§ Data extracts
---------------

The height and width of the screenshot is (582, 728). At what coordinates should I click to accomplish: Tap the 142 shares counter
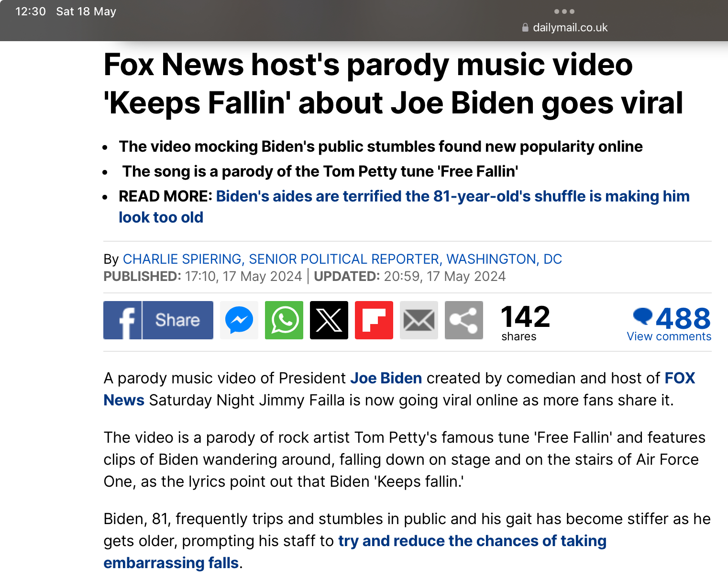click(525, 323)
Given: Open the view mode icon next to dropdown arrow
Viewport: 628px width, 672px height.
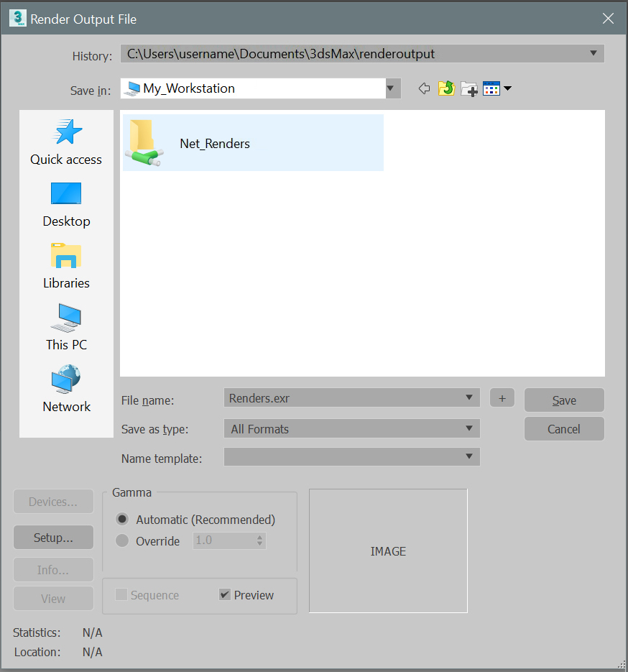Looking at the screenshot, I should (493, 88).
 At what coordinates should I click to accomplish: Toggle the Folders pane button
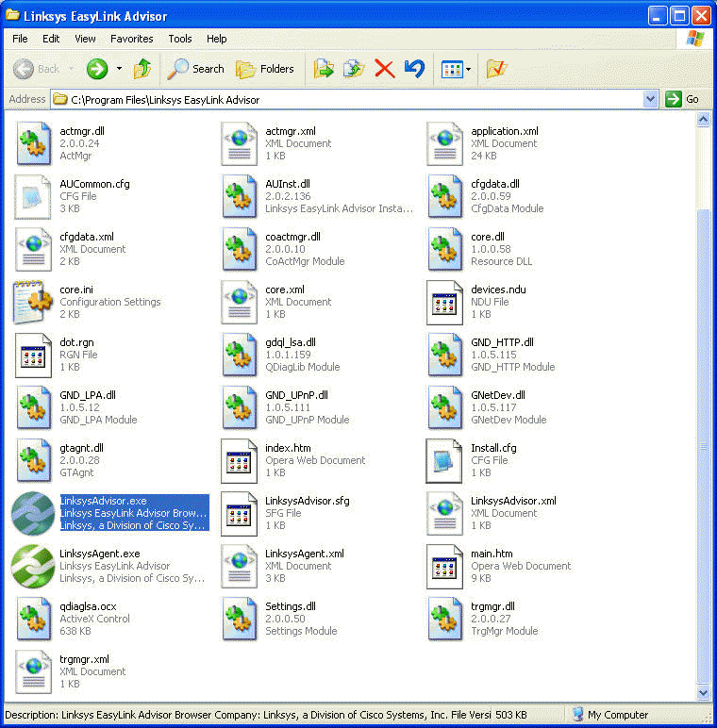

---------------

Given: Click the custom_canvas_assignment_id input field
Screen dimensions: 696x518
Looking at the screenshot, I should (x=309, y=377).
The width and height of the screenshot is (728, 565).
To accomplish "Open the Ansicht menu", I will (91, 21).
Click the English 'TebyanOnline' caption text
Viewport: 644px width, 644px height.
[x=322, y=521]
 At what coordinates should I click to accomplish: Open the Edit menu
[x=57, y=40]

---------------

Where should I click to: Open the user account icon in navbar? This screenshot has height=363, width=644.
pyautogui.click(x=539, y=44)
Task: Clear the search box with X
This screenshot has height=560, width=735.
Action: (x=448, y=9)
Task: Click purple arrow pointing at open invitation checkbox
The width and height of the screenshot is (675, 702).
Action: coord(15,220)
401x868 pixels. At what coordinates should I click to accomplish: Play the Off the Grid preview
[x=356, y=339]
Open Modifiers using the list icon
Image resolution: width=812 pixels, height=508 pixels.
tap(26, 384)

---------------

§ Work order
List all lines in the material containing the string "Given".

§ Result of the exercise
Given: Open the view mode icon next to dropdown arrow
Given: Click the custom_canvas_assignment_id input field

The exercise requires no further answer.